There shouldn’t be a need to add a, " Where the hell were you?" it will hang there like a fart. Often what is left unsaid speaks the loudest.

If they take the bait and start giving excuses, “Oh, well, I had to mow the lawn and take the cat to get her teeth cleaned…” this will confirm to your husband what you already know, he is lowest on the totem pole. If they don’t take the bait and change tack, they will never discuss it, it again confirms he is chopped liver.

Whatever happens, it will be very, very hard to not take it personally. You and Mr. Indy will just have to learn to let go of your expectations you have of his family and accept whatever it is they have to give ( if it is anything at all.)

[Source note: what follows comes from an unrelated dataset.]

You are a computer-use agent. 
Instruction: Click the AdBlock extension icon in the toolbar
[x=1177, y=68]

Essentially, you cannot pick the family you are born into. He can try to get an explaining from them and if he does, it probably will be loaded with guilt and past ‘sins’ thrown back at him because of their inability to see him as an adult and to deal and move on.

Let us know and I hope he is feeling better!

Shirley

A fellow migraineur ( new word)

Rock solid advice.
We have many families:

The family we are born into.

The family we marry.

The family we create.

The family we choose.

I have been treated in this fashion by my own family and I know how hard it is. He has my sympathy. The desire to love our family runs very deep in human beings. I have struggled most of my adult life.

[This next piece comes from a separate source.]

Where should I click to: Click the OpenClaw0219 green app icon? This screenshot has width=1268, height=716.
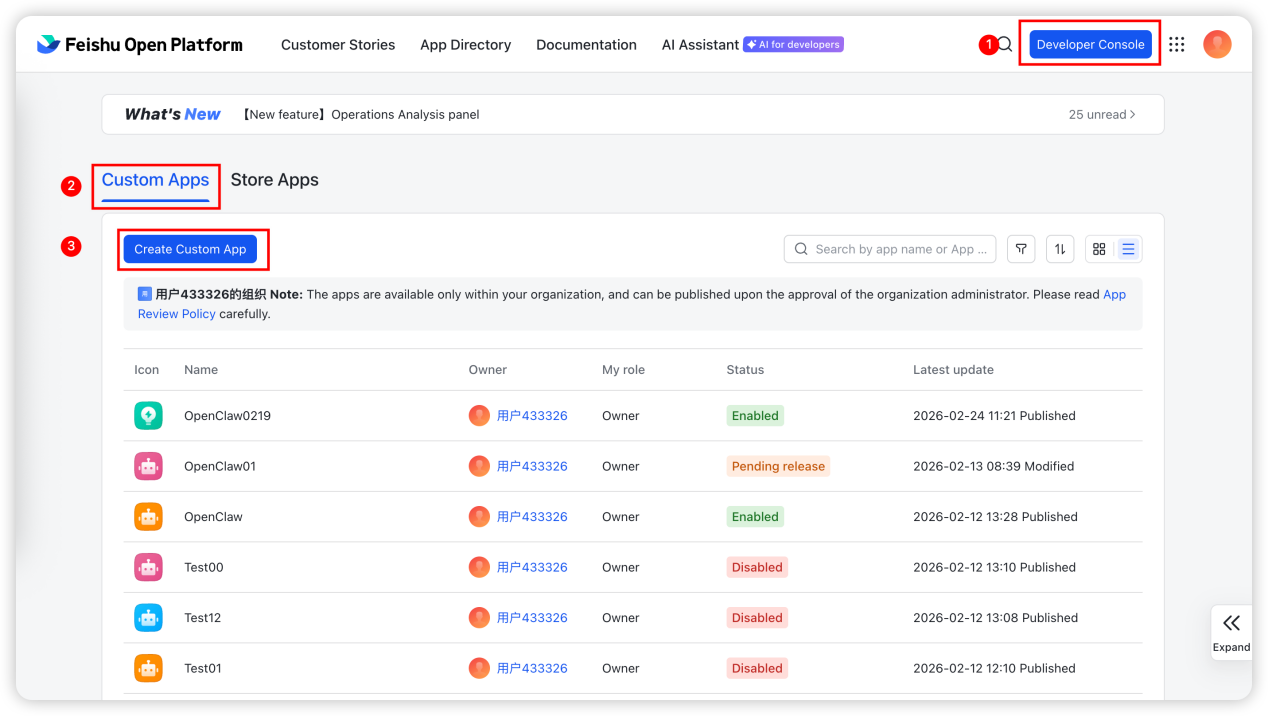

Here’s a couple of things I’ve learned, y’know, the hard way.

Acknowledging that I could love them from afar, without contact with them, greatly eased the desire to love that runs so deep in us all. I found photos of them from before they were married, before they’d become the creatures I knew. Back when they were still shiny and new and brimming with potential. I had the photos matted and framed and hung them up on my wall. At the same time I just decided I would henceforth be loving them from afar. I have to say, this little thing really helped me. It kept me feeling loving towards them without judgement of their actions, a wonderful exercise truly. I really felt it helped to keep me on the positive side of the fence, and insulated me from self doubt, insecurity etc. I found when you can forgive them for who they’ve become it’s much easier to forgive yourself for not being able to make it work with them in relationship.

Secondly I would remind him his need to email is an attempt to seek their approval, explain himself, perhaps mend things. He needs to be reminded that he has done nothing that needs defending or explaining, and he only feels that because he is being manipulated. As for approval, of course, almost always when we are seeking approval, we are applying to the wrong person. As an adult he is most likely aware, on some level, that the approval he is seeking is his own, the only one that matters in life.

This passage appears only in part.